Apr 262012
 

Factor 001 Bike

A Note from Your Author: Looks like my scheduled post for Thursday never posted, which I guess is as good as any way to take a day off, but here it is anyway:

I’m writing this one the night before it posts. By the time you read this, I may be divorced, dead, or even the owner of a new home somewhere in the Pacific Northwest. My wife, sick with a killer head cold, arrives in Portland around 11:00pm Pacific, which is 2:00am Eastern. When healthy, this woman tends to be a “morning person,” waking up at 5:30am every morning, but borderline comatose by 10:00pm each night. So this should be interesting.

Bright and early tomorrow, she’ll go off with one real estate agent while I go to work. Then, after work, as I’ve done twice this week already, I’ll head out with another real estate agent. Possibly later we’ll meet or something. Tough to say.

The plan appears to be spreading out across as much of the Northwest as we can, thereby increasing the number of homes that just won’t work for us exponentially. It’s possible we’re going for some kind of viewing record, though my inability to quit my job(s) to turn professional house hunter will no doubt thwart everything.

You may have noticed I rarely type words like “bike” or “bicycle” these days, but this shouldn’t be construed as an indication that they’re not on my mind. In fact, I’m helping launch one new company while experiencing the onset of “catalog season” at another. So I’m still ass-deep in bikes, as they say (they don’t actually say that, I think), and I’m paying attention to what’s going on out there.

Speaking of which, how ’bout Steve Domahidy’s new project! I knew Steve and Chris from Niner years ago while I was running Speedgoat, and I’ve gotten to know both guys a bit more over the years, and it’s no wonder Niner became the company it’s become. I have a small sense of the time and energy Steve’s put into helping develop that bike, and it’s hard to overstate the kind of focus it takes to pull that stuff off. Making bikes happen is a job, pure and simple. Like any other job, there’s shit you have to put up with, constraints, personalities to work with and around–it’s a job. It looks–at least anyone involved in making bikes prefers it to look–as if these things just spring to life with pixie dust and whimsy and somebody’s trust fund, but in fact there are deadlines, rules and regulations and endless reams of crap to track, and there’s accountability, which is like the opposite of whimsy.

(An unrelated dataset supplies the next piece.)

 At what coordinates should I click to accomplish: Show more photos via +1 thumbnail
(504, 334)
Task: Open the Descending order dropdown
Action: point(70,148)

The Factor bikes definitely rub some purists the wrong way, but the funny things is that they’re almost always the same purists who like to bitch about the UCI. And hipsters. And DH guys. Bitching’s easy. I nearly managed to make a career of it. Actually bringing shit into the world is hard. I emailed Steve to congratulate him today, because he definitely deserved it. The designs he’s creating fly in the face of convention, and I really think we should have more people doing that.

And more cheap five bedroom homes in the Portland and Vancouver areas.